Agevolazioni, sgravi, incentivi per under 35… sono molte le iniziative dedicate ai giovani imprenditori, ma siamo sicuri che l’Italia sia un Paese dove le nuove leve riescono ad affermarsi nel mondo del lavoro e ricoprire ruoli apicali? Cribis ha analizzato 3,2 milioni di aziende con l’obiettivo di scoprire quanti sono gli under 35 che ricoprono la carica di amministratore delegato, presidente o titolare. Il risultato? Come c’era da aspettarsi c’è ancora molta strada da fare; l’imprenditoria italiana è al momento ancora principalmente in mano a persone di una certa età.

In Italia le imprese guidate da imprenditori di età inferiore 35 anni sono solo l’11,3% del totale e se poi si va a guardare quante sono le imprenditrici under 35 si scopre che sono il 28,7%, contro il 71,3% degli imprenditori di sesso maschile. “Va detto però che c’è un segnale che fa ben sperare per il futuro – ha scritto Niccolò Zuffetti, marketing manager Cribis - le giovani imprenditrici sono percentualmente più numerose delle imprenditrici over 35 (25,2%), un dato che fa pensare che l’imprenditoria al femminile sia più comune nelle nuove generazioni”.

Giovani imprenditori guidano giovani imprese: ben il 94,1% degli imprenditori under 35 guida imprese che sono nate da meno di 10 anni. Un dato che non sorprende se si pensa al fenomeno delle startup che quasi sempre nascono dalle brillanti menti di giovani intraprendenti.

Quanto a presenza geografica il Sud e le Isole vantano la concentrazione maggiore di imprese guidate da giovani imprenditori con il 40,6% rispetto al totale, contro il 25% del Nord Ovest, il 18,1% del Centro e il 16,3% del Nord Est. Mentre sono la Lombardia (13,8%) e la Campania (12,4%) le regioni con maggiore presenza di imprenditori under 35.

I settori dove si possono trovare più spesso under 35 alla guida di imprese: agenzie assicurative e di servizi (22,4%), intermediazione immobiliare, finanziaria, assicurativa (20,2%), ristoranti e bar (18,2%).

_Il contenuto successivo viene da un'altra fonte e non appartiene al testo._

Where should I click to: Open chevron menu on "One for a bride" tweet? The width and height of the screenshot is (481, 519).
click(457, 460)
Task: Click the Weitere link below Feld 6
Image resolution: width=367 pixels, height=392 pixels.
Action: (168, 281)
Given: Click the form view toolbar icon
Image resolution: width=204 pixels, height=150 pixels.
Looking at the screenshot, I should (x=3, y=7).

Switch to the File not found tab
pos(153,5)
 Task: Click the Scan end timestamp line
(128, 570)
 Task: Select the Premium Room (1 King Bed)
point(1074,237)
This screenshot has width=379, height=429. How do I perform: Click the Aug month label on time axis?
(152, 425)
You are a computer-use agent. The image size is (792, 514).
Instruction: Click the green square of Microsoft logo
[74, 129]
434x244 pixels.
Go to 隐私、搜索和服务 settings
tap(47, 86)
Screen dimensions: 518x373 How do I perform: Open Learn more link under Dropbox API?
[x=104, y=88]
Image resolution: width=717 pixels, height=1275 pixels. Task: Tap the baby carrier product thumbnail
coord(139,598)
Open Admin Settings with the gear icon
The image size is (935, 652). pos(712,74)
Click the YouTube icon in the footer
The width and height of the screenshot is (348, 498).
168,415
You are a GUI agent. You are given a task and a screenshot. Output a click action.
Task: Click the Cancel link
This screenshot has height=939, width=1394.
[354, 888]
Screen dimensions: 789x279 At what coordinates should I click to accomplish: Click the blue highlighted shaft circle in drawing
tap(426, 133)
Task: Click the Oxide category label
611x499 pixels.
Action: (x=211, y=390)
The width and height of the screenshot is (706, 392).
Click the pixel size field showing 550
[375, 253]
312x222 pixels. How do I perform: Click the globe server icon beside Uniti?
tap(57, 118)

Quanto alla dimensione delle imprese con a capo under 35, come da tradizione italiana, sono le micro e piccole imprese a farla da padrone; nel 97,8% si tratta infatti di aziende con 5 dipendenti al massimo.

“Sebbene l'anno pandemico abbia avuto un forte impatto sulle aziende giovani e sul loro avviamento, gli under 35 è giusto che guardino con positività al loro futuro professionale e sfruttino le agevolazioni che sostengono la nascita e lo sviluppo di nuove attività imprenditoriali. La ripresa del Paese è anche nelle loro mani – ha sottolineato Zuffetti - la loro intraprendenza sarà un volano per uscire quanto più velocemente possibile dalla crisi”.